What you need to do:
In the data below, find the line containing "You are a computer-use agent. The width", then set down that line and every later line up to and including the line containing "Given: Sort positions", exactly.

Collected data:
+ + + + +

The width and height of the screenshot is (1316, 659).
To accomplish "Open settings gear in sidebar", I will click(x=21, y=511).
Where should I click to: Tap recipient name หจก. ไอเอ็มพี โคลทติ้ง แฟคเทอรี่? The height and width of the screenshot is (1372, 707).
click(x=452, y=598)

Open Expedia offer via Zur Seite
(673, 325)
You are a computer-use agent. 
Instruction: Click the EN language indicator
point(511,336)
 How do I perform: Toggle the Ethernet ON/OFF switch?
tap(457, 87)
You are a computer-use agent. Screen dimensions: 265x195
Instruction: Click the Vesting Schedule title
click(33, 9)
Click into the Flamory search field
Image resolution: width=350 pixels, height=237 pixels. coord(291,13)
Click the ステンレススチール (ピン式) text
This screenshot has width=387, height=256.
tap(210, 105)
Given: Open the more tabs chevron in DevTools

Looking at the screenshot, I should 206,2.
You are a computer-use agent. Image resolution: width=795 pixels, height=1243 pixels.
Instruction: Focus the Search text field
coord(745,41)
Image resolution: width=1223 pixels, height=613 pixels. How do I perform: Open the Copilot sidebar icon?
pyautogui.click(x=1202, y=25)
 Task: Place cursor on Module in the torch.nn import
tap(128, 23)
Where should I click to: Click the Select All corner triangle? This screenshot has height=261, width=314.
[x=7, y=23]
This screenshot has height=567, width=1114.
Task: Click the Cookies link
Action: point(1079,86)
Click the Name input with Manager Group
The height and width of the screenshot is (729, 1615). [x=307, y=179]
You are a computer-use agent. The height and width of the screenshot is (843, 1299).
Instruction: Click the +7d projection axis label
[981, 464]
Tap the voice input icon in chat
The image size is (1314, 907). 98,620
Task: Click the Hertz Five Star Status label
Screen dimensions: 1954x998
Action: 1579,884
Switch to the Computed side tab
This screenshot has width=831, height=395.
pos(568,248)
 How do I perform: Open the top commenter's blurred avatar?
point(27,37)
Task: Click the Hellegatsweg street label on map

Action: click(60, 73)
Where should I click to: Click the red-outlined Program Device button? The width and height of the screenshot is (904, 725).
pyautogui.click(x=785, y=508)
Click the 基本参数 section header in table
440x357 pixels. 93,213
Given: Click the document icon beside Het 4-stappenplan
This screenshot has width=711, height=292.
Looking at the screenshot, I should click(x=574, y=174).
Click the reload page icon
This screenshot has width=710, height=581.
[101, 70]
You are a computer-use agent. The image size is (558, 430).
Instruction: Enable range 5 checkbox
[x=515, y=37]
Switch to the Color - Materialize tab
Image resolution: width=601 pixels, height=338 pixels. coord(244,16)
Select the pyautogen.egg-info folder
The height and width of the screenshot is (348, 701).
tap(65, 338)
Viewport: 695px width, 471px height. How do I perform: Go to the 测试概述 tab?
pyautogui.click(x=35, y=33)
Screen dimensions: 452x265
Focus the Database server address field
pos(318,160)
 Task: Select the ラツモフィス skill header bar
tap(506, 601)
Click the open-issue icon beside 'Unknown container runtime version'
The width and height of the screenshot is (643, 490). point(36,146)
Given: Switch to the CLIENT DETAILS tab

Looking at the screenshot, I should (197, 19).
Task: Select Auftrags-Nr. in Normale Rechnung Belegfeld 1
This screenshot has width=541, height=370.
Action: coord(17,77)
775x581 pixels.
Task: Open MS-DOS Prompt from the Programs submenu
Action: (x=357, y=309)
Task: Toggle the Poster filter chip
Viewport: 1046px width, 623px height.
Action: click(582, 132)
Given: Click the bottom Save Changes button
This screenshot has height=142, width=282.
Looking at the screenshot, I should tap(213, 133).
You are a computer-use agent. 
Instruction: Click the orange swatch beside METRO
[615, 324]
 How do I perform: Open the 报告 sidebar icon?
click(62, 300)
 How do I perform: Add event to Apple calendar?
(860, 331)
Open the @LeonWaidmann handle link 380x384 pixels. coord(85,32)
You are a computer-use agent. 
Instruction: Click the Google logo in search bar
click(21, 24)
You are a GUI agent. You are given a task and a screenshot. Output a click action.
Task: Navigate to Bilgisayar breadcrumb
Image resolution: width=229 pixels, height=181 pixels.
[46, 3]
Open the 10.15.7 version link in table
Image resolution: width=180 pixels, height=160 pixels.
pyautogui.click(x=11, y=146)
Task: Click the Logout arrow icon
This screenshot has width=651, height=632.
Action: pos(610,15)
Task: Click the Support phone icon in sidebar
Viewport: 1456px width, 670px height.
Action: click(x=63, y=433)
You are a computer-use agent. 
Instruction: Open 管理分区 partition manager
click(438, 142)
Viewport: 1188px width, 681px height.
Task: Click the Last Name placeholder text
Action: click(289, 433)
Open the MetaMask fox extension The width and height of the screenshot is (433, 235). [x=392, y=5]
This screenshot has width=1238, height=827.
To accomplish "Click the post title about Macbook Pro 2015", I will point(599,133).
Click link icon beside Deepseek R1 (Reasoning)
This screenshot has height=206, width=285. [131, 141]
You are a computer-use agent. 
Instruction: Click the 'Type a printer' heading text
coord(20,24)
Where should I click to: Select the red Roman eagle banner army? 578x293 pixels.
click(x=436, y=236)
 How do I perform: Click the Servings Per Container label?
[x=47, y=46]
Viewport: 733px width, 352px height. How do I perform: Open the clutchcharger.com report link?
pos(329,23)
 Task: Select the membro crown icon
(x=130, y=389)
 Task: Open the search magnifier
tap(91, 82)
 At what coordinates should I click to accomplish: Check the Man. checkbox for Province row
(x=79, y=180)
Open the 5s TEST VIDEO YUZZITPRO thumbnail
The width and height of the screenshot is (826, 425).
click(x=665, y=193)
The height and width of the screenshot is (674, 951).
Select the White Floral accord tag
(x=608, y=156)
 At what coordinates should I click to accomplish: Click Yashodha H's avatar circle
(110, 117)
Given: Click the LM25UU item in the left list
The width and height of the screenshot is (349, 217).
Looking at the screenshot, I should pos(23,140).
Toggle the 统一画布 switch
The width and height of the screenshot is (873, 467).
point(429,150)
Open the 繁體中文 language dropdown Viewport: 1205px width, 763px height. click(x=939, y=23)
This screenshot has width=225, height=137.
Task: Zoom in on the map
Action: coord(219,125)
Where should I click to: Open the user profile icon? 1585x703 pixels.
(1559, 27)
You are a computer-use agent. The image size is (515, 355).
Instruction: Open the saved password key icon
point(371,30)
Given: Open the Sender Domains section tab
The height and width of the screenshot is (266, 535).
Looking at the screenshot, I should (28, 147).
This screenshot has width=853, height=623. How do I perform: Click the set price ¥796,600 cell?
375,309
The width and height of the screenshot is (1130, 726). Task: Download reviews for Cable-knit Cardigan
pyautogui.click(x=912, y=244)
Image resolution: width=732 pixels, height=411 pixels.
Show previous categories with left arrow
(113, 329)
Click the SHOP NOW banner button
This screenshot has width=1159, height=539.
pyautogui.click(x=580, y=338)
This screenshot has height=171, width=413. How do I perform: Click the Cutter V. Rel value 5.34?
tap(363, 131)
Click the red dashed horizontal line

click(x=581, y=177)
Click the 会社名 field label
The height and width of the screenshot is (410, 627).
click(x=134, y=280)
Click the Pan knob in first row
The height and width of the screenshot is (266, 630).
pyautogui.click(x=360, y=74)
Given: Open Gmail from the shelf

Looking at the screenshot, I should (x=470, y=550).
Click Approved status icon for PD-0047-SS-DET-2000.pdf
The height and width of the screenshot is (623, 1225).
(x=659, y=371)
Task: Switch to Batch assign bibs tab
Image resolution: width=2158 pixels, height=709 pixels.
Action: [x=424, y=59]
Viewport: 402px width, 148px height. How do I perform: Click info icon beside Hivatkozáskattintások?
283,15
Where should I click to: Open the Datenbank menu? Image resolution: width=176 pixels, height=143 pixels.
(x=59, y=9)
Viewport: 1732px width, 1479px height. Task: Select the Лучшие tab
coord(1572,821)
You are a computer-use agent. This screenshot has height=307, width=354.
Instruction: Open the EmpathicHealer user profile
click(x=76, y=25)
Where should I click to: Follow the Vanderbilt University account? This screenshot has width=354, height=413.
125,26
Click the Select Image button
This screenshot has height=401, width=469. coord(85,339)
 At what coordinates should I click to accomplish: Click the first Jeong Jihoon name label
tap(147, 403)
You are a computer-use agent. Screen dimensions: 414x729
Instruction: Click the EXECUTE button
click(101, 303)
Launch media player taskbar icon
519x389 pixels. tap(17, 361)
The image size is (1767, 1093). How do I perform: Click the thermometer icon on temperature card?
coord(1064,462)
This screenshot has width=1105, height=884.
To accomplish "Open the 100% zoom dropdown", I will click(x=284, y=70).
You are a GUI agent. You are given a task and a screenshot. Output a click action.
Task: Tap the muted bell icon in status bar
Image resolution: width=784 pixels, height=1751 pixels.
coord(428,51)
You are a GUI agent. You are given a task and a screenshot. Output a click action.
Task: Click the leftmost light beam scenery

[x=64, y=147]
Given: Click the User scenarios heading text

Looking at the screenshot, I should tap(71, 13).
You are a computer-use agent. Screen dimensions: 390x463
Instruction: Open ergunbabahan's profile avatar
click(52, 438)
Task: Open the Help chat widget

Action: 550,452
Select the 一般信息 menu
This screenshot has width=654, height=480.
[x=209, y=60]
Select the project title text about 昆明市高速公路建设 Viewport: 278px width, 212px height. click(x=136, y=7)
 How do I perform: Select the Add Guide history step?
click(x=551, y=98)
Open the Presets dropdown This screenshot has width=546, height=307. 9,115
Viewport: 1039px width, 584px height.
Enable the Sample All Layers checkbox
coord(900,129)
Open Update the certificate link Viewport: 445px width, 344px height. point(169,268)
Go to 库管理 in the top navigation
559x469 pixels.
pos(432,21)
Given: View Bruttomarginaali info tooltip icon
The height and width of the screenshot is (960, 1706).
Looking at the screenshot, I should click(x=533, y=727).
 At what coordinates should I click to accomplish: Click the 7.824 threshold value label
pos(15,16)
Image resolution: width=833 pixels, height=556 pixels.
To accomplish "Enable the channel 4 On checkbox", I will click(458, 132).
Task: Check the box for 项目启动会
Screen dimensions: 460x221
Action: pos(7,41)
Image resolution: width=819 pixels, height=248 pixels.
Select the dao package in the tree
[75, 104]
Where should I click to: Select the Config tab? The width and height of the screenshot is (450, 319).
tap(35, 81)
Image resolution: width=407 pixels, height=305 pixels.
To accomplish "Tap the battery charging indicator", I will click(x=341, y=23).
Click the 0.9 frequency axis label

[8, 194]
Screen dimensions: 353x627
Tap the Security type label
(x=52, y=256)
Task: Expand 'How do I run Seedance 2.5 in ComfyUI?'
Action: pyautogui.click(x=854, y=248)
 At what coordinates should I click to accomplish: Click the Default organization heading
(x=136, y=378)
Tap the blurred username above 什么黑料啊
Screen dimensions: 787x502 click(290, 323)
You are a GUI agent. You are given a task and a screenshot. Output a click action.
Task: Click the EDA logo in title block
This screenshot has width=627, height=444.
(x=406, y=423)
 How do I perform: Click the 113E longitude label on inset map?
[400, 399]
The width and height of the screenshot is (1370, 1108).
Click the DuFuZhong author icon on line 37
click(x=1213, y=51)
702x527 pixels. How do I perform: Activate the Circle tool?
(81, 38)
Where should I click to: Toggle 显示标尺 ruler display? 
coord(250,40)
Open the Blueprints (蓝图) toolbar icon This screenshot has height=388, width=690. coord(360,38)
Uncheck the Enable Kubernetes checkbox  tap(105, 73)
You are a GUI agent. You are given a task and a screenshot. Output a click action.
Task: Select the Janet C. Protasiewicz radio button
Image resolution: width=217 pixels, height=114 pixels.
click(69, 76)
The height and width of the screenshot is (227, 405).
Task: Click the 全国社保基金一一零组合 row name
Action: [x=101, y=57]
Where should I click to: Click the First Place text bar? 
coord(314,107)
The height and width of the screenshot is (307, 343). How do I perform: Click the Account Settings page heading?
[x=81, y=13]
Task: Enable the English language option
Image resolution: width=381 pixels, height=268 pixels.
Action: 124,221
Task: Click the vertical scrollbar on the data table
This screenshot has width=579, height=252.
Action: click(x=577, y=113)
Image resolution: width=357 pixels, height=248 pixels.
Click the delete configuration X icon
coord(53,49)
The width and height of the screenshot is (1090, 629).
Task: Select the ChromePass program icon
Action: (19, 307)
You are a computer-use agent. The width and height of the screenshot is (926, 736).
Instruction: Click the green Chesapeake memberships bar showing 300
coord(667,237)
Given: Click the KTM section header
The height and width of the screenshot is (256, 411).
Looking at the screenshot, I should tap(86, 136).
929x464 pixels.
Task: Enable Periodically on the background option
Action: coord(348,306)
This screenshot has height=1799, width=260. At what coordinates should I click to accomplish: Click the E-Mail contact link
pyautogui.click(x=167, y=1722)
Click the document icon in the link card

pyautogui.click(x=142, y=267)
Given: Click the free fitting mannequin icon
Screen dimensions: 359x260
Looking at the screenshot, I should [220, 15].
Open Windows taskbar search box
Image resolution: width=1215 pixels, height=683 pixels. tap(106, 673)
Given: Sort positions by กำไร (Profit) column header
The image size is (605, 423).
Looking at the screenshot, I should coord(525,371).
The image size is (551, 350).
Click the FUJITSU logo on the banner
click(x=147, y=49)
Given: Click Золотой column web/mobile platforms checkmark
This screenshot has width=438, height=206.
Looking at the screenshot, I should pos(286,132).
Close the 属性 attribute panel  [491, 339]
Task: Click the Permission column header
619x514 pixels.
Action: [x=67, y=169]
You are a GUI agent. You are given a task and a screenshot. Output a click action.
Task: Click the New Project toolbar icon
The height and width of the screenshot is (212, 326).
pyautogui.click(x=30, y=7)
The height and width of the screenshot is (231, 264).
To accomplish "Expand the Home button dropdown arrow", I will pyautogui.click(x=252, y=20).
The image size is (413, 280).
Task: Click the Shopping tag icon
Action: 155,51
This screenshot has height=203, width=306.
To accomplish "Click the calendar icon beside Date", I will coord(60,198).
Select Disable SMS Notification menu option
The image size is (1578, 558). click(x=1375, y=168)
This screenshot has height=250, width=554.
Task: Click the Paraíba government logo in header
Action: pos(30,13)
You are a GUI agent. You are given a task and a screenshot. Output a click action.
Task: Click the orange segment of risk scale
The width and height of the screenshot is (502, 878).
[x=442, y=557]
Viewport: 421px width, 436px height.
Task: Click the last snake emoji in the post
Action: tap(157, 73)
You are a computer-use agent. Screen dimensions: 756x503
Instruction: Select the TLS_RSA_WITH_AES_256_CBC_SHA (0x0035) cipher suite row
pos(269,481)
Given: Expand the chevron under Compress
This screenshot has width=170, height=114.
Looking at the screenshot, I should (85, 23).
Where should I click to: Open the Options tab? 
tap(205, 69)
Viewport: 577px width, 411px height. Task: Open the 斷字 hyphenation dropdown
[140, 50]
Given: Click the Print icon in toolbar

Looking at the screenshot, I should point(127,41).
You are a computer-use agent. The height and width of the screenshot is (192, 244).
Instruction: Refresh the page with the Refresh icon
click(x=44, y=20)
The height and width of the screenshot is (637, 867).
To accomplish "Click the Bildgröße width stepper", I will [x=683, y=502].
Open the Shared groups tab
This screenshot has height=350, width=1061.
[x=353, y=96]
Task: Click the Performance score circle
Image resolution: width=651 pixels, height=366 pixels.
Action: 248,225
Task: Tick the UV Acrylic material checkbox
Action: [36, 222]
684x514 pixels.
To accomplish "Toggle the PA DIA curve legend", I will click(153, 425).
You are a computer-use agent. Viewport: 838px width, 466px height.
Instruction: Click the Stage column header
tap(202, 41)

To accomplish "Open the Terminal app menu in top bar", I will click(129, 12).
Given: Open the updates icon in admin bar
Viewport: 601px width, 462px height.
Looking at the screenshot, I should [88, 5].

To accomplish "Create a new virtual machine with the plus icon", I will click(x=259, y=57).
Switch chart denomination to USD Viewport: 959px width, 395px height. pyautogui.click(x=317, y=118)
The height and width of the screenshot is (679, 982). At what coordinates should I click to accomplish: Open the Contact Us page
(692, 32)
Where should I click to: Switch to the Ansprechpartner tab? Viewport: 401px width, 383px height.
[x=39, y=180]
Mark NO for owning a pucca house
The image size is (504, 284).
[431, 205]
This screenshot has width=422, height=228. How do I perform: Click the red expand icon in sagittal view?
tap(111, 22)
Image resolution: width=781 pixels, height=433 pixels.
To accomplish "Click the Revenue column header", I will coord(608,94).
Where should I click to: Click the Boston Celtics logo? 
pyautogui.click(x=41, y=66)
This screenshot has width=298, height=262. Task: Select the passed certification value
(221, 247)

+ + + + +

Response to the exercise:
You are a computer-use agent. The width and height of the screenshot is (926, 736).
Instruction: Click the green Chesapeake memberships bar showing 300
coord(667,237)
Given: Click the KTM section header
The height and width of the screenshot is (256, 411).
Looking at the screenshot, I should tap(86, 136).
929x464 pixels.
Task: Enable Periodically on the background option
Action: coord(348,306)
This screenshot has height=1799, width=260. At what coordinates should I click to accomplish: Click the E-Mail contact link
pyautogui.click(x=167, y=1722)
Click the document icon in the link card

pyautogui.click(x=142, y=267)
Given: Click the free fitting mannequin icon
Screen dimensions: 359x260
Looking at the screenshot, I should [220, 15].
Open Windows taskbar search box
Image resolution: width=1215 pixels, height=683 pixels. tap(106, 673)
Given: Sort positions by กำไร (Profit) column header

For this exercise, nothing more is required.